16. Revêtement (3) selon l’une quelconque des revendications précédentes caractérisé en ce qu’il s’agit d’un revêtement antiadhésif.

17. Elément de chauffe revêtu (1) pour article ménager, comportant un substrat métallique (2) revêtu sur au moins une face (2a) d’un revêtement selon l’une quelconque des revendications précédentes, en contact par une de ses faces (3a) avec le substrat métallique (2) et visible de l’utilisateur par sa face (3b).

18. Procédé de fabrication d’un élément de chauffe revêtu (1) selon la revendication 17 comprenant les étapes successives suivantes : i. Fourniture d’un substrat métallique (2) présentant une face (2a), ii. Eventuellement, traitement préalable de la face (2a) dudit substrat métallique (2) destinée à être revêtue, iii. application de la ou des couches du revêtement (3) sur la face (2a), iv. cuisson de l’élément obtenu à l’étape iii.

19. Procédé de fabrication d’un élément de chauffe revêtu (1) selon la revendication 18, caractérisé en ce que l’étape iii est réalisée par pulvérisation, sérigraphie, application par rouleau, projection électrostatique de la ou des composition(s) de revêtement sous forme liquide ou de poudre de la ou des couches du revêtement (3).
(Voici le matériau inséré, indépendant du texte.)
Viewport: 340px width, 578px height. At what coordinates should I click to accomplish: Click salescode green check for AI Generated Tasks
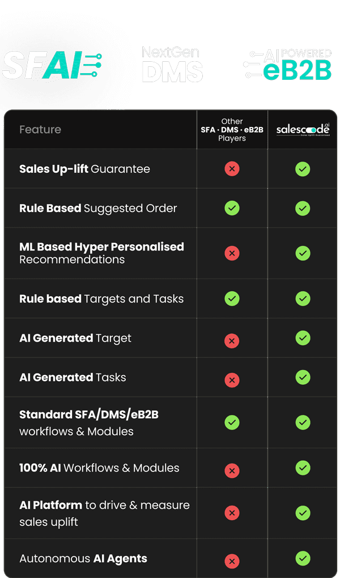(x=303, y=377)
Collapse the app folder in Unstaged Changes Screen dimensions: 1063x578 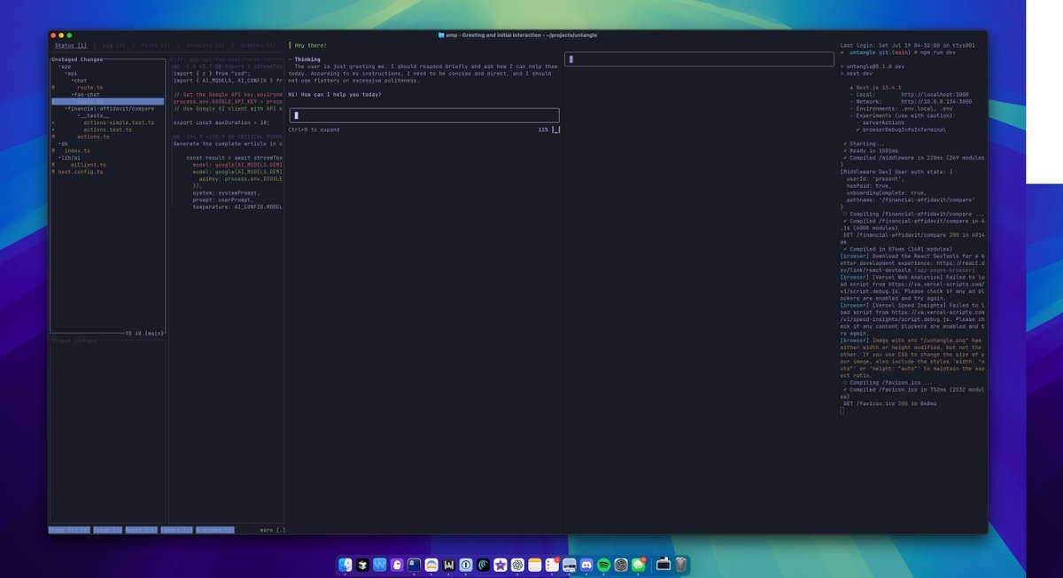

20. Procédé de fabrication d’un élément de chauffe revêtu (1) selon la revendication 18, comprenant une étape de séchage entre 80 et 150°C après application de chaque couches(s).

21. Procédé de fabrication d’un élément de chauffe revêtu (1) selon la revendication 18 comprenant une unique étape de cuisson iv. finale de l’ensemble des couches appliquées.

22. Procédé de fabrication d’un élément de chauffe revêtu (1) selon l’une quelconque des revendications 16 à 21, comprenant une étape de mise en forme dudit support (2) avant ou après l’étape i ou l’étape iii.

23. Article ménager comprenant un élément de chauffe revêtu (1) conforme à la revendication 17 caractérisé en ce qu’il s’agit d’un article culinaire et en ce que la face (3b) du revêtement conforme à l’une quelconque des revendications 1 à 16 est susceptible de recevoir des aliments.

24. Article culinaire selon la revendication 23 choisi dans le groupe constitué de casserole, poêle, poêlons ou caquelons pour fondue ou raclette, fait-tout, wok, sauteuse, crêpière, grill, plancha, marmite, cocotte, cuve de cuiseur ou de machine à pain, et moule culinaire.

25. Appareil électrique de cuisson comportant un élément de chauffe revêtu (1) et une source de chauffage configurée pour chauffer ledit élément de chauffe revêtu (1), caractérisé en ce que ledit élément de chauffe revêtu (1) est conforme à la revendication 17.

26. Appareil électrique de cuisson selon la revendication 25, choisi dans le groupe constitué de crêpière électrique, appareil électrique à raclette, appareil électrique à fondue, grill électrique, plancha électrique, cuiseur électrique, machine à pain, appareil électrique de cuisson sous pression.